Ten Easy Ways to Stay Sharp

You’ve been saving for retirement for as long as you can remember. After all, the last thing you want is to find yourself challenged financially at the beginning of the greatest chapter of your life when you finally get to travel, golf, fish and read all of the books you’ve been waiting to get to. Your finances might be in good shape and ready for the adventure – but is your brain? Have you been doing all you can take make sure your brain is healthy in your later years?

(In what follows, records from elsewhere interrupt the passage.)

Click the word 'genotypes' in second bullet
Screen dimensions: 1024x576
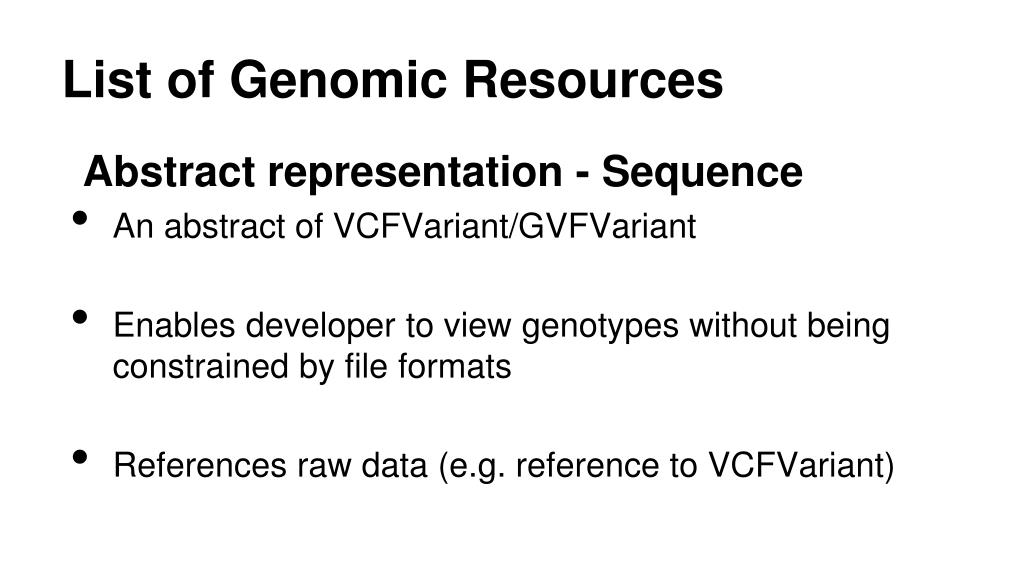600,326
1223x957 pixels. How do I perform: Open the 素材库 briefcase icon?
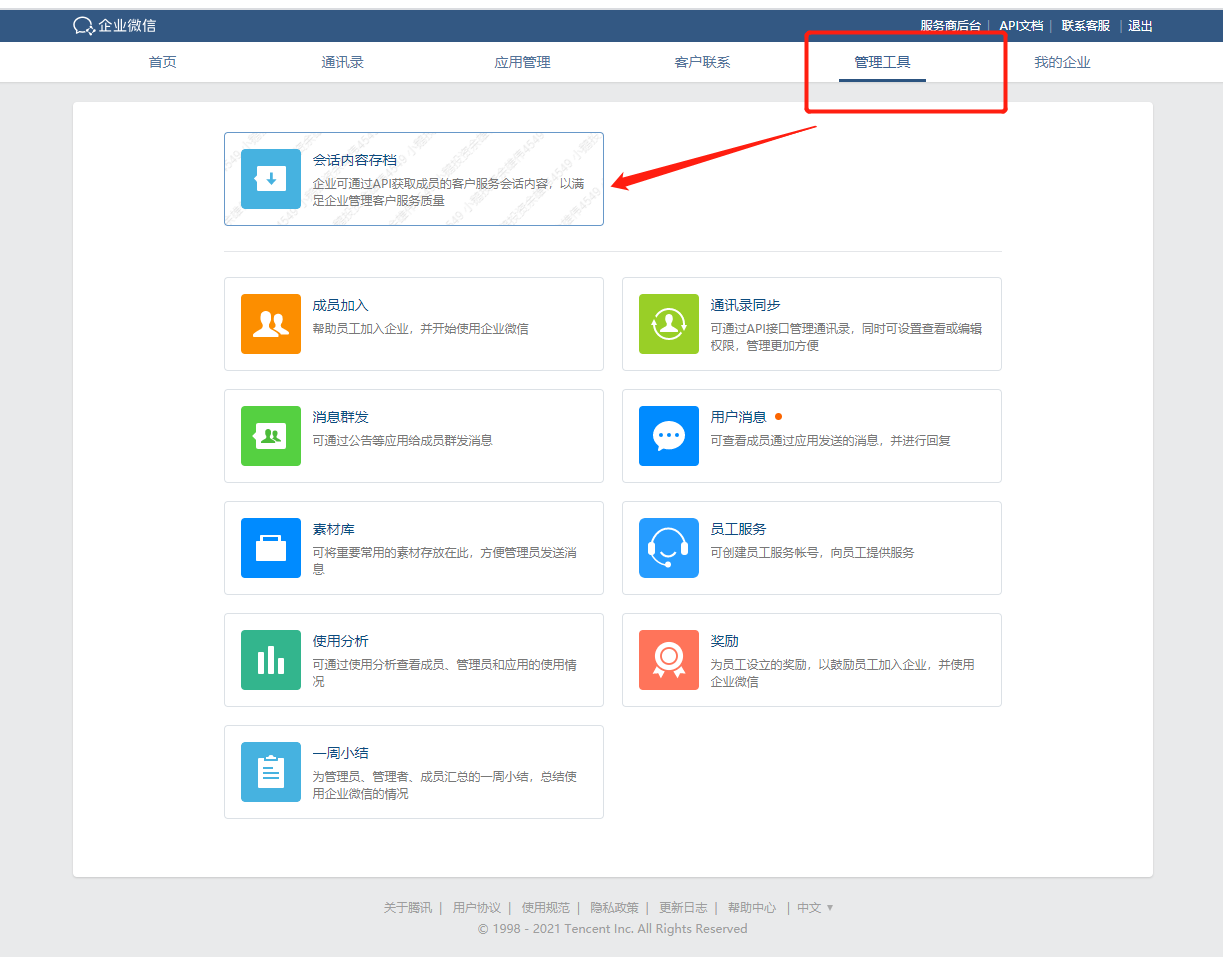271,548
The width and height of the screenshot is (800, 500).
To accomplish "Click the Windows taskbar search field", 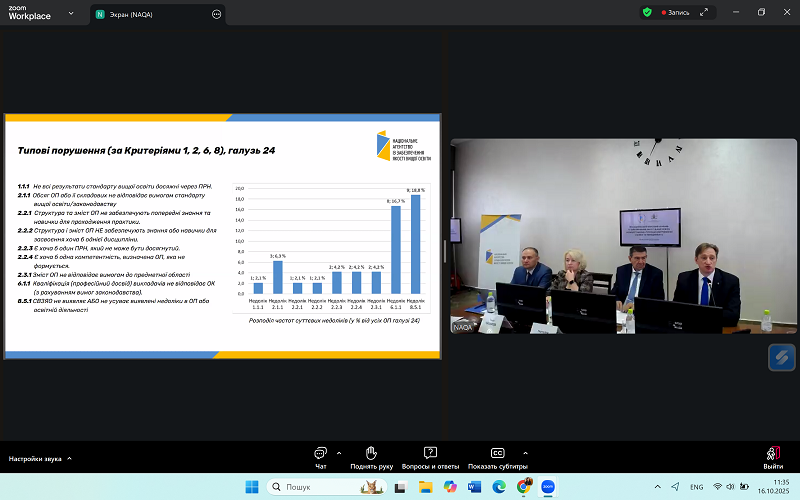I will (x=310, y=487).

Here are ten simple maneuvers that increase the odds that your brain is healthy and sharp when the long-awaited “me time” comes.

Get fit

Studies show that you may be able to cut your risk of Alzheimer’s disease in half with moderate-intensity exercise. Strive for 150 minutes per week of cardio, and add strength training. For those over 65, two to three strength-building sessions per week may reduce the risk of cognitive decline by half.

Be social

Staying socially engaged may protect against dementia later, studies show. Connect with people, volunteer, and join a club or social group. Get out and enjoy leisure-time activities with others. Make time for friends and family. It could benefit you more than you realize.

Eat healthily

Inflammation caused by a diet high in trans fats and sugar damages brain cells. Cut down on both and choose a diet with many vegetables, beans, whole grains and fish. Consider adding green tea to your daily routine. It may improve mental alertness and slow brain aging.

Work out your brain

Learn something new every day. Study a foreign language or learn to play a musical instrument. Do crossword puzzles and play number or word games.

Stock up on your sleep

Most adults need eight hours of sleep, but many don’t even get close to that. Prioritize sleep. Get in bed early and put away electronic devices. If your family tells you that you snore, get checked for sleep apnea.

Reduce stress

Stress is a significant threat to brain health and can cause shrinkage of the memory center in the brain. Tackle stress by incorporating healthy habits into your daily routine — breathe, pray, meditate, and reflect. Make fun a priority. Laugh.

Stop smoking

Research shows smoking increases the risk of dementia by as much as 80 percent. When you quit, the circulation to your brain will improve immediately. This one is a no-brainer.

Control blood pressure and cholesterol

Maintaining blood pressure in the normal range and keeping cholesterol in check keeps the blood supply to the brain as healthy as possible.

Shed extra pounds

Extra weight is a risk factor for Alzheimer’s disease and other types of dementia. Research shows that people who are overweight are twice as likely to develop Alzheimer’s later in life, and those who were obese had three times the risk—time to get fit and trim.

Drink only in moderation

While it may be true that a glass of red wine a day has some positive effects on the brain, heavy alcohol consumption can markedly raise Alzheimer’s risk and accelerate brain aging.

Remember all of these each day, and you will surely put your retirement savings to excellent use for a long time.